Knowing your students is a top the charts for
designing a curriculum. Let us break this down for just a second or maybe two.
Let’s say you are an Elementary teacher teaching your twenty students that you
see every day for the whole day. Designing a curriculum for them should not be
difficult because you are understanding how your students learn on a frequent
basis. Now let’s say you are a high school teacher that teaches science at a
grade 9 level, math at a grade 9 level, biology at a grade 11 level and 12
level. You are working with 4 different groups of students throughout the day
working with them for just over an hour. By limited time with these groups, it
will be very difficult to get to know your students well enough to ultimately
design 4 different curriculums around them. So, if you don’t know your students
understandings, then how will I be able to grasp the big picture here and
design an updated curriculum that benefits my students entirely.

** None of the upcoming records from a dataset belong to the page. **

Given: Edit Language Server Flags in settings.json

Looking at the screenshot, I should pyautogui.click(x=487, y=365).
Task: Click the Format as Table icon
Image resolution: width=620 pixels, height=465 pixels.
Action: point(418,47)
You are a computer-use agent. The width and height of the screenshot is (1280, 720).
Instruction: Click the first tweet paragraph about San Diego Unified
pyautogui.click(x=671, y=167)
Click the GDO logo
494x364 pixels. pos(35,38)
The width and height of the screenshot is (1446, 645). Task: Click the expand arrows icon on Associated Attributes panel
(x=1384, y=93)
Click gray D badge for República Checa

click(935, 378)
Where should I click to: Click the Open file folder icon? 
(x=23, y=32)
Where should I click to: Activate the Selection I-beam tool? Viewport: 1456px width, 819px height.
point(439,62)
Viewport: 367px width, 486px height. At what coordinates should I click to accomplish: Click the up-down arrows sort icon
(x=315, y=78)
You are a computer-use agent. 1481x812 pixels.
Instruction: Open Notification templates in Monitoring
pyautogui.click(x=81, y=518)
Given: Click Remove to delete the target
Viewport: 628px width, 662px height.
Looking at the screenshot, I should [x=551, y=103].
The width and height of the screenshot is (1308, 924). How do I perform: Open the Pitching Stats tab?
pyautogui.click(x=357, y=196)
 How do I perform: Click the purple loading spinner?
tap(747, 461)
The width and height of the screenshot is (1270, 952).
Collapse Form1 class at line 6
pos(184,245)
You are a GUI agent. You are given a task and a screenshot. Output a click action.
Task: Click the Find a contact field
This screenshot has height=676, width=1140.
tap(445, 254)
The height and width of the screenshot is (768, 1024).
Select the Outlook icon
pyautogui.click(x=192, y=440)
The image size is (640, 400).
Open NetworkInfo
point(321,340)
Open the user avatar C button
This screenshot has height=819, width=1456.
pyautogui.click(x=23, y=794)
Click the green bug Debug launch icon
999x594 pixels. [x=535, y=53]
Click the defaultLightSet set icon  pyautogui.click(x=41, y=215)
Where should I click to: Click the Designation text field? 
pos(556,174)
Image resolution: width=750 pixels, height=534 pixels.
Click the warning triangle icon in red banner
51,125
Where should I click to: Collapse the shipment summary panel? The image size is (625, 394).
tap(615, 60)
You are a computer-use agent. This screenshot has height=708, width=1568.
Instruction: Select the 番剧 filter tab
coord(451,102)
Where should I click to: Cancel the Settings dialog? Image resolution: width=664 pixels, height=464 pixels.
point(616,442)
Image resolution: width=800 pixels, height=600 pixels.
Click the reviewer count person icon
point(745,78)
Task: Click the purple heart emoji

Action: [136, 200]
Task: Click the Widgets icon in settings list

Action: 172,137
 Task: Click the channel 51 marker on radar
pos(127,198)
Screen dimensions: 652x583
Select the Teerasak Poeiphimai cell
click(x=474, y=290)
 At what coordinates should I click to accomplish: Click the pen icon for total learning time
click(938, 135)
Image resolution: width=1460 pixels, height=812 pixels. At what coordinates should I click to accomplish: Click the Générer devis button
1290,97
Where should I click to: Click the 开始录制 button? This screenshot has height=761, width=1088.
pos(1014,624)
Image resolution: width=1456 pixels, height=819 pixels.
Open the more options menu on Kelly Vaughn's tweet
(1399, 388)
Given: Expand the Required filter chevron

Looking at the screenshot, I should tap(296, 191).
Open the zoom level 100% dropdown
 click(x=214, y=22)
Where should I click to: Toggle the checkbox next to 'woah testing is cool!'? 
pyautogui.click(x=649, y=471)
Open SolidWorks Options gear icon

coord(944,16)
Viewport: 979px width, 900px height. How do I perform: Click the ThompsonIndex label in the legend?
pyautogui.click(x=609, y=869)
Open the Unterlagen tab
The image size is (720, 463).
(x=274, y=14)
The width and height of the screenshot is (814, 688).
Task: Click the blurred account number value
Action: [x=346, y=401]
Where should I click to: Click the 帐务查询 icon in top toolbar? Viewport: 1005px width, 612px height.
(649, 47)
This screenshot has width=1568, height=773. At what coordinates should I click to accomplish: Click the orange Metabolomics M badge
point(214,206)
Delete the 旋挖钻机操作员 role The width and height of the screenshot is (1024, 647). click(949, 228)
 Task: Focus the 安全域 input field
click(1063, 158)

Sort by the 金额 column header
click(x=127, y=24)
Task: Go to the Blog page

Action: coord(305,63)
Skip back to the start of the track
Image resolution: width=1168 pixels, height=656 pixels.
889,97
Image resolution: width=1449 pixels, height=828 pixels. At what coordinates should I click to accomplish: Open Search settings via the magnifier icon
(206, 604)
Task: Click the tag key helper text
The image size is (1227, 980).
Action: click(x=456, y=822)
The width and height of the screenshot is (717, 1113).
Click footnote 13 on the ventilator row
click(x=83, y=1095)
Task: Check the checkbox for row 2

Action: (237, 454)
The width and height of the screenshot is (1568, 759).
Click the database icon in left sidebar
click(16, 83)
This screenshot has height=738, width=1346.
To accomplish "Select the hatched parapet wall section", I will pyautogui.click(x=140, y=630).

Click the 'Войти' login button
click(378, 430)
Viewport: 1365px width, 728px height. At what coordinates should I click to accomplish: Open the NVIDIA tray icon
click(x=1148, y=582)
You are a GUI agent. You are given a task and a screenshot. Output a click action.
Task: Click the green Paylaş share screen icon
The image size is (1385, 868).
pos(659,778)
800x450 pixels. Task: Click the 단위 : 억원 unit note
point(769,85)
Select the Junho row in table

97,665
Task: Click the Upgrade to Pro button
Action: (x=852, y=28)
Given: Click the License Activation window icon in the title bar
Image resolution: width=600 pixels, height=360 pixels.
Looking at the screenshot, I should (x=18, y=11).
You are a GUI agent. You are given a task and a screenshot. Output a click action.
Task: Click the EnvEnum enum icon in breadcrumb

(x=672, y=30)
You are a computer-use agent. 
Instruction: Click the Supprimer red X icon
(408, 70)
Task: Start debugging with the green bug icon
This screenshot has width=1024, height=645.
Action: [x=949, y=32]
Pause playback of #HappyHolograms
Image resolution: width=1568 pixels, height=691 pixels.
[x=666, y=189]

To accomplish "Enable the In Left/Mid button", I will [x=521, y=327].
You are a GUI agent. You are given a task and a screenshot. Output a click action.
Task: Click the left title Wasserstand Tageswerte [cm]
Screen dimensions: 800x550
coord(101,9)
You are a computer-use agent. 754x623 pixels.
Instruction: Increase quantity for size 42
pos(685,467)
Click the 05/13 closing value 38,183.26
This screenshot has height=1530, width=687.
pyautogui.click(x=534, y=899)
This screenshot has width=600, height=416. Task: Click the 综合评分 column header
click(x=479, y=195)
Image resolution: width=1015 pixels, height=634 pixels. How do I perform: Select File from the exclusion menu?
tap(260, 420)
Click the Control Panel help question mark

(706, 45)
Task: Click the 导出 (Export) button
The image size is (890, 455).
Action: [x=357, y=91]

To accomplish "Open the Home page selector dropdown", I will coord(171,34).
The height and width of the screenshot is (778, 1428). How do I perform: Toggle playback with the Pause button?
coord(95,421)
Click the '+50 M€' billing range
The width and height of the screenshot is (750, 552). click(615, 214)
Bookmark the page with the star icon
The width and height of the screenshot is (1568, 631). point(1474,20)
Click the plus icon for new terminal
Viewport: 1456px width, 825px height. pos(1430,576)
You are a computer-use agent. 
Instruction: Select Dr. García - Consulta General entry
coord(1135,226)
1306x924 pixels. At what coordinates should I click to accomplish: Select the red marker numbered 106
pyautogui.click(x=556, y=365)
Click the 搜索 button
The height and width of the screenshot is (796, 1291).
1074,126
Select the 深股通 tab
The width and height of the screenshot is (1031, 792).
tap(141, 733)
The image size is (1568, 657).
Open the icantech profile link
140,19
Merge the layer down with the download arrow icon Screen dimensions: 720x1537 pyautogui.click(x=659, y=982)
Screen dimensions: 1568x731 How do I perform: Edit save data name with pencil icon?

Alright alright, no more critical rants. I
typed the previous paragraph before I continued on past the first page of
Chapter 2. I just wanted to get my thoughts out of the way so I can focus on
the importance of a healthy balance between knowing your curriculum and knowing
your students.
I’m sure you have heard the saying knowledge is
power. Well…power is power. Hate to break it to ya. Anyways, there are lots of
ways to look at knowledge. Factual knowledge is essential facts that are
trivial in everyday life. Conceptual knowledge goes beyond facts and involves
Big Ideas and understanding the meaning behind such ideas. Procedural knowledge
is how to do a task using a skill or techniques. I feel the most important
knowledge to have is Meta-cognitive knowledge. The knowledge of one’s own
thinking process. Why do we think the way we think? Meta-cognitive knowledge is
a knowledge to reflect on the previous knowledge’s listed. These four categories
of knowledge are defined by Lorin Anderson.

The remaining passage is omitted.